Ann Lucchesi: Yeah. And I think what I would throw in there is, you know, again, the uniqueness of these situations. Your accountant is the one who's going to go to bat if there's a problem, if the IRS comes back and says, "Hey, I'm questioning this." So, rely upon your accountant's opinion in doing this because it isn't very black and white. It's very complicated and every situation is unique.

Brandon Frandsen: So, the next question I have for you realizing that there's probably a decent percentage of people on this webinar that might have had QSBS, filed their returns and not know. So, the question I'm going to ask Chris is probably going to have two answers. One for a certain group, one for another group. This individual rights, I had a business that was acquired in 2011. Again, that's 2011. Not knowing about QSBS, we paid long-term capital gains. Could I potentially get a refund? So, maybe answer it for that person and someone who made that mistake a little bit more recently than 2011.

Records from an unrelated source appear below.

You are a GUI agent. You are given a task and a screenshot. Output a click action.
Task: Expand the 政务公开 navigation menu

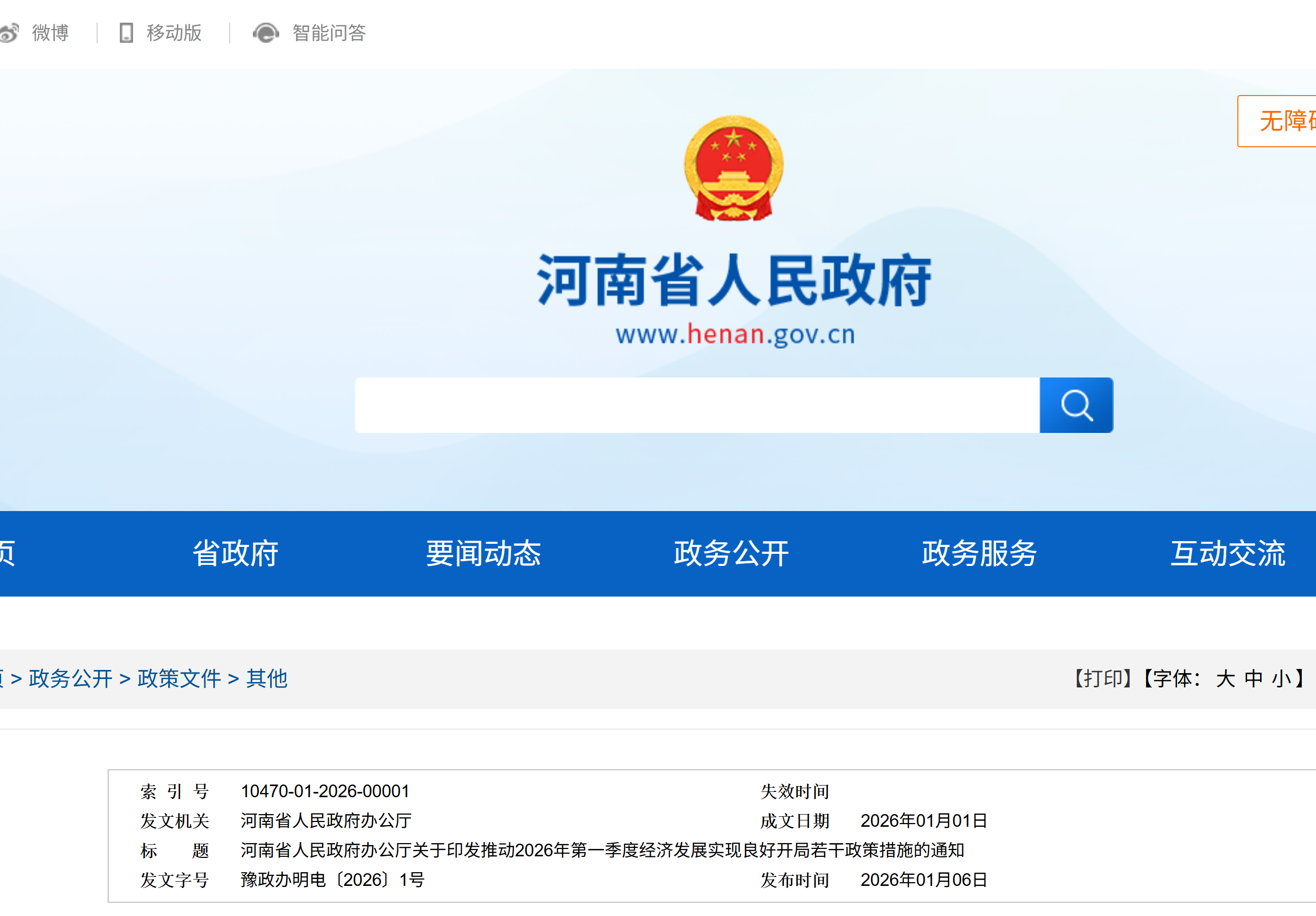point(732,553)
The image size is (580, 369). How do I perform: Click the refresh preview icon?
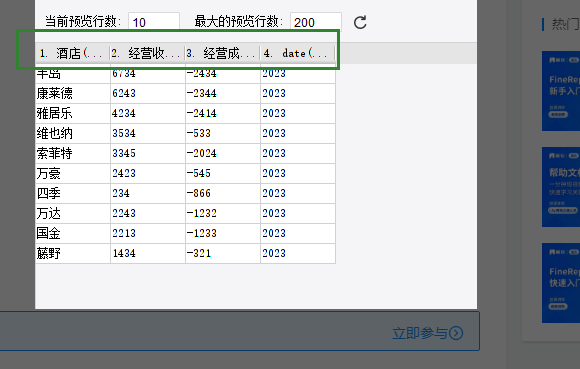pyautogui.click(x=360, y=23)
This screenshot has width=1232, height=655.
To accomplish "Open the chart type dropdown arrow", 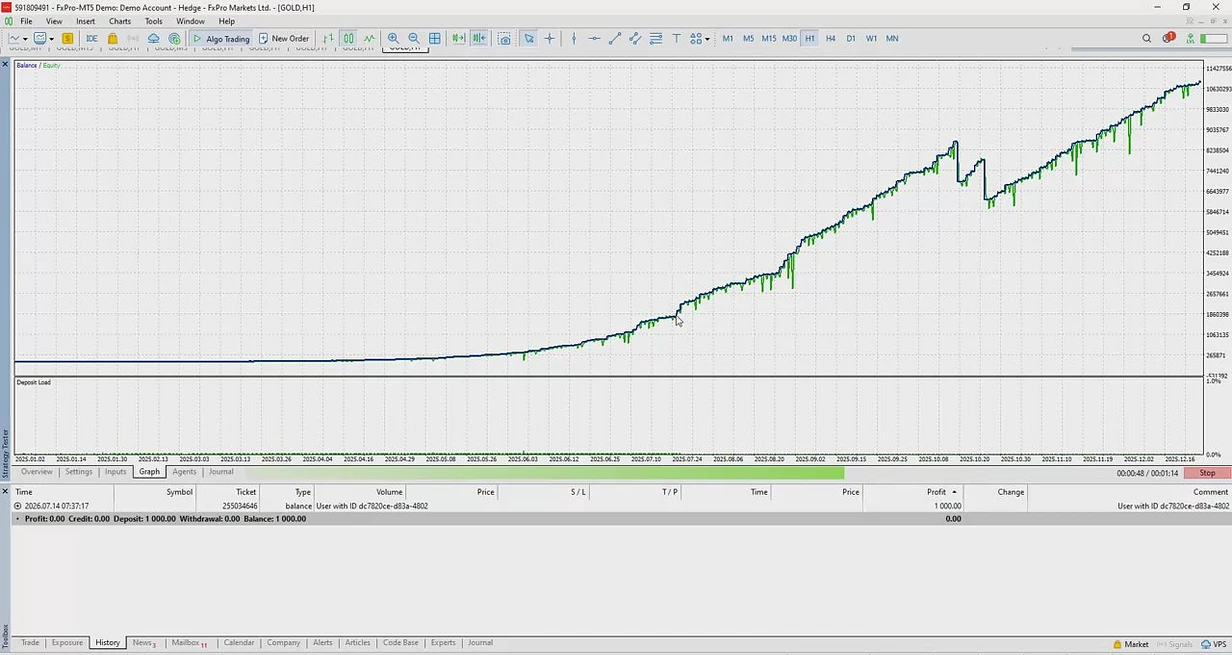I will (x=25, y=39).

Christopher Karachale: For that listener, the answer is no. I'm sorry. There's a three-year statute of limitation where you can go back and amend your returns to claim those refunds. So, you know, we work with a lot of founders and early employees and the IRS is not really auditing QSBS really. That may change and the IRS may start looking certainly with the funding, and again, I'm not suggesting anybody on this call, you know, play the audit lottery. You should know if it's QSBS or not. And as Ann said, talk with your accountant or get your tax attorney or somebody. But the issue is this, if you go ahead and file QSBS and take the exclusion, when you sell now, you know, I think the audit risk is pretty low and if you know it's QSBS, you're in good shape.

People when they go back and ask for a refund though, you know, if you ask for a $2 million refund from the IRS, your figure's on $10 million, you're avoiding tax on $2.34 million. The IRS, they're very nice people, but they don't necessarily like to give back large chunks of money without making sure that the person qualifies for that refund. So, if you're going to go back and claim and ask for the refund, you really have to make sure all these boxes are checked. So, even if it qualifies, the question is, are you prepared to go through an audit? Defend that, and make sure you can prove out every one of these elements really closely because I think asking for a refund, you're going to have to really prove it. So, make sure your ducks are all lined up.

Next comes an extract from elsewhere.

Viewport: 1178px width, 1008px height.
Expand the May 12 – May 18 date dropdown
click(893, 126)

Ann Lucchesi: Yeah. And I would agree. I have seen it done by the way, just in case anyone wonders. In 2018, we had a client who had not gotten advice around it and did go back and file the previous year's return and was able to claim it, but he definitely had his ducks lined up, as you might say. So, I think we're going to wrap it up. I want to thank all of you for joining us today. I hope you have found this informative. Our next webinar will focus on advanced equity compensation issues that private companies run into.

Please send us any questions, issues that you think we should answer in our follow-up survey here, and it's dropped into the chat, and then we can include that in our next webinar. Thank you all for attending, and thank you all of you experts out there that helped me with this.